Florida’s ‘Sham’ Continues: ‘Fake’ Horse Racing On Its Way To Hialeah Park

by | 02.06.2017 | 12:30pm
Hialeah Park currently has a Quarter Horse permit but could a deal be struck for Thoroughbred racing to return?

Tired of hearing about “fake” news?

Well, for a change of pace, get ready for some “fake” horse racing at Hialeah Park, a South Florida track that once was synonymous with class and elegance in Thoroughbred racing.

Hialeah Park's automated phone answering machine says “the world's most beautiful race course is now also a state of the art casino/simo-center.”

It is soon to be home of fake horse racing, the kind that allowed some slick businessmen to get licensed for card rooms and simulcasting in several central and north Florida counties. If the Florida Supreme Court rules in their favor in a case that's been in front of the court for nearly a year, they'll get slot machines, too.

Hialeah Park already has slot machines, a card room and simulcasting. Since 2009, it has operated a traditional Quarter Horse meet during the winter months by way of a contract with the Florida Quarter Horse Racing Association, which has some 600 members, 535 of whom participated during the 2015-16 live meeting. Operating a live meet gives Hialeah Park the right to have simulcasting, a card room and slot machines. Its casino does pretty well from a financial standpoint.

But Hialeah Park, taking a page from Gretna Racing, Hamilton Downs and Oxford Downs – three “racetracks” whose “races” do not in any way resemble what most people would recognize as horse races – has set up a contractual arrangement with a “horsemen's organization” it controls.


The Department of Business and Professional Regulation's Division of Pari-Mutuel Wagering signed off on the new contract between Hialeah Park and the “horsemen” and an administrative law judge last week denied a challenge from the Florida Quarter Horse Racing Association that the whole thing was a sham.

We've written about these farcical races and tracks before, here, here and here.

What it comes down to is this: The Division of Pari-Mutuel Wagering is okay licensing a business as a racetrack (and card room and simulcast center) if it (1) has horses that move from Point A to Point B and (2) there is a contract between the track owner and the people who own the horses, fulfilling the track owner's commitment to the state to operate X number of “performances” (that's the word the division uses for race cards) during the fiscal year.

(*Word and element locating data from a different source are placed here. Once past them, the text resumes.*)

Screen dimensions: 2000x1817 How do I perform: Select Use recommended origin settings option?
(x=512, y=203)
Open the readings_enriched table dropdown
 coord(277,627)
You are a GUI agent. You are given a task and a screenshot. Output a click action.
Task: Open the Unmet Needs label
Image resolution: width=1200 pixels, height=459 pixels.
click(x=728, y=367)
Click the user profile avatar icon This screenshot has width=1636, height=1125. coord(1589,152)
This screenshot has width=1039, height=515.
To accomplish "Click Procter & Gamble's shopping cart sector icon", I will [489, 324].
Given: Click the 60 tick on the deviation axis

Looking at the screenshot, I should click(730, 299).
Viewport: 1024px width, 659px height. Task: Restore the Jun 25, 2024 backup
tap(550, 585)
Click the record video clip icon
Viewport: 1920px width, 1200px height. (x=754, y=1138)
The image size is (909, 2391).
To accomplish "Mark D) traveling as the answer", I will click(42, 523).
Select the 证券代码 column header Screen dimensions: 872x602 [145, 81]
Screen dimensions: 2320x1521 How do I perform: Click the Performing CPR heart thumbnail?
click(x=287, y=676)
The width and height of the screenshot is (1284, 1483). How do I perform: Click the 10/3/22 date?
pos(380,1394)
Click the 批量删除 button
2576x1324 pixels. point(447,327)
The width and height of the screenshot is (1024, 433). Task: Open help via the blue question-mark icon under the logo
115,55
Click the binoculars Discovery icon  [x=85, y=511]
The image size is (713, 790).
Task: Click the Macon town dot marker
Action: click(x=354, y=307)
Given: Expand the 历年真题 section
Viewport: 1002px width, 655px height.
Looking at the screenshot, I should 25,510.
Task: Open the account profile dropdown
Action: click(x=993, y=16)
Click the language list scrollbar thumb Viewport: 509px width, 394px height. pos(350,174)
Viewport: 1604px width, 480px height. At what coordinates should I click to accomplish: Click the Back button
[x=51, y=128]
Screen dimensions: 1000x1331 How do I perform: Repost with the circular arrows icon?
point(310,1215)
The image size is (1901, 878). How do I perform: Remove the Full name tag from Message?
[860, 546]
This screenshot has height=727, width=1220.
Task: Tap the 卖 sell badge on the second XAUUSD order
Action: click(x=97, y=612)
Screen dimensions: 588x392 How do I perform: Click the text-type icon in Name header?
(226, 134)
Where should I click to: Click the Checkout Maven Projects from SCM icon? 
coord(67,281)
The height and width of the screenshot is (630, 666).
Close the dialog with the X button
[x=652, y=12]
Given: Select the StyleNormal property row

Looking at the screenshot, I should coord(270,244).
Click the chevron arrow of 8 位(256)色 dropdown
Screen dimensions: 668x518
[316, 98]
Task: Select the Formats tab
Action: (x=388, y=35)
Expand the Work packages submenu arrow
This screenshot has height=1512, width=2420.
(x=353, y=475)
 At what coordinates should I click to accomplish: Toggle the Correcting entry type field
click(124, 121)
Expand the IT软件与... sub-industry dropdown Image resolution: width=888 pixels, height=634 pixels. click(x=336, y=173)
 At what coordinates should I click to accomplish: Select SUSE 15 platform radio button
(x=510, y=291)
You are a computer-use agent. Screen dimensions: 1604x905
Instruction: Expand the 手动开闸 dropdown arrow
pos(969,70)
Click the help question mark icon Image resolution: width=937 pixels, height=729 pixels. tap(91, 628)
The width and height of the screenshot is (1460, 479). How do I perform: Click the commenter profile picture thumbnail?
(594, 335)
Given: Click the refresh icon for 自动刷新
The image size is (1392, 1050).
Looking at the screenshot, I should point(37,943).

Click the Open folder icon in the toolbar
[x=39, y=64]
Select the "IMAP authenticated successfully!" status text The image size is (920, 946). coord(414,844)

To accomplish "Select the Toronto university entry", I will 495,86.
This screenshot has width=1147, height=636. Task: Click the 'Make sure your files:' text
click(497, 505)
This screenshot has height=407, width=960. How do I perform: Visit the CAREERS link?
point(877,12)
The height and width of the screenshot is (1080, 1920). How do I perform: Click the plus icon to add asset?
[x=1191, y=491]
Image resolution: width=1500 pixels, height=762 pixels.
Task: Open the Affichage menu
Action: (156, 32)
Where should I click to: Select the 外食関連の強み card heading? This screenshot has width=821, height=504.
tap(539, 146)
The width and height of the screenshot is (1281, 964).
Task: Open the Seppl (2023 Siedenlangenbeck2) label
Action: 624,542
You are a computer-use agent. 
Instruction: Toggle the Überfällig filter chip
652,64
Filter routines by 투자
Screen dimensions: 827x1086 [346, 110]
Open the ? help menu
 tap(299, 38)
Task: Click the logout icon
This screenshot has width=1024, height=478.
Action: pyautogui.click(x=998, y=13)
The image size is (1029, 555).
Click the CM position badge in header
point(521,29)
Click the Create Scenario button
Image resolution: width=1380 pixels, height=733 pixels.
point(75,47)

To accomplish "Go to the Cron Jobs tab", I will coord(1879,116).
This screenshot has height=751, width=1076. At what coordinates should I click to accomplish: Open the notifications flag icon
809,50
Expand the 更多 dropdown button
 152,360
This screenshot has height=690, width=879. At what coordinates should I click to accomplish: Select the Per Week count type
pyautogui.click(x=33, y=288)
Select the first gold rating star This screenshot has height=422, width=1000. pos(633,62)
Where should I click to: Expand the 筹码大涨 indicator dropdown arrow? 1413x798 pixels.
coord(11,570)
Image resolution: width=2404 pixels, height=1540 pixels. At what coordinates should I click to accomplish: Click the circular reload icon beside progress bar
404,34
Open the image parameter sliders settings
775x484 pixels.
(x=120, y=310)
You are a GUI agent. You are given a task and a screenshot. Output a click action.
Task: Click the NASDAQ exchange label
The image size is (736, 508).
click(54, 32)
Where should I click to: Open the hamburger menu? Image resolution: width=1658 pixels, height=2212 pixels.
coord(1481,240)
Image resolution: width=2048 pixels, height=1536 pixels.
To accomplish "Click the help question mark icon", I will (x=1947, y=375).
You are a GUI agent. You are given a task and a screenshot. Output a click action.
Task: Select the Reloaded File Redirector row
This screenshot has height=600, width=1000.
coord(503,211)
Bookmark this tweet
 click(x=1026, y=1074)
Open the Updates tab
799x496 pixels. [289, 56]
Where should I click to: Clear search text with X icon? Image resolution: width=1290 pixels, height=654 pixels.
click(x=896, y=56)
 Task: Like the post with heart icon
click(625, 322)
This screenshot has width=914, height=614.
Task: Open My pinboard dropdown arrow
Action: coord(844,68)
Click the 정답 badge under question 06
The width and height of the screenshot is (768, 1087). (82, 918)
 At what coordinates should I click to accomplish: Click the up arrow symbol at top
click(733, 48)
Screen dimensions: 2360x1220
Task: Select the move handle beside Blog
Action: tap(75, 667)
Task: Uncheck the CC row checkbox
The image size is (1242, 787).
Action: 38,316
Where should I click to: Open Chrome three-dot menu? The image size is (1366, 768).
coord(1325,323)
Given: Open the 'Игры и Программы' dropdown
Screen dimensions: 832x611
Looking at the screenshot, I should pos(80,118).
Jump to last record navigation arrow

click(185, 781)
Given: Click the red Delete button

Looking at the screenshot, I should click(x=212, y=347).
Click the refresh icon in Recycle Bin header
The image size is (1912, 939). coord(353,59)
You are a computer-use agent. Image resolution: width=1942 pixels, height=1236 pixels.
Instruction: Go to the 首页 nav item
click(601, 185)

Gretna in the Florida panhandle is licensed to have flag drop races after a legal ruling said barrel racing wasn't really horse racing. Oxford Downs – adjacent to the massive The Villages retirement community just south of Ocala – had two horses come out of a starting gate and jog for a hundred yards or so to qualify for their license. Hamilton Downs, according to an administrative law judge who approved its license, has two horses amble down a dirt path so slowly a sundial could be used to time them.

The South Florida Quarter Horse Association, which now has a binding contract with Hialeah Park, has no known members. Wesley Cox and Cindy Gramling (who apparently comprise the horsemen's association that contracts with Gretna Racing), were said to be officers of the SFQHA but both resigned from the organization last August.

According to the administrative law judge's ruling, the contract between Hialeah Park and the SFQHA states that “because only horses owned by members of the SFQHA will be eligible to participate in races during the race meet, the SFQHA is the horsemen's association that represents all of the horse owners and trainers… at Hialeah Park during the race meet to which this agreement is applicable.”

That makes my head spin. It is a dangerous precedent that trashes, as the administrative law judge wrote, the “legislative intent” for actual horse racing to benefit from additional forms of gambling and for “the need for an independent horsemen's association.”

However, he also wrote, “The Division (of Pari-Mutuel Wagering) argues that the statutes give it no authority to determine which is a 'legitimate' and which is a 'sham' or 'puppet' horsemen's association. The Division's position is that if it has on file a facially valid and binding horsemen's agreement, the Division lacks any statutory ground not to issue the license.”

I've learned to never say never when it comes to Hialeah Park and its owner, John Brunetti, but right now it looks as though the grand old racetrack may have run its last, legitimate horse race.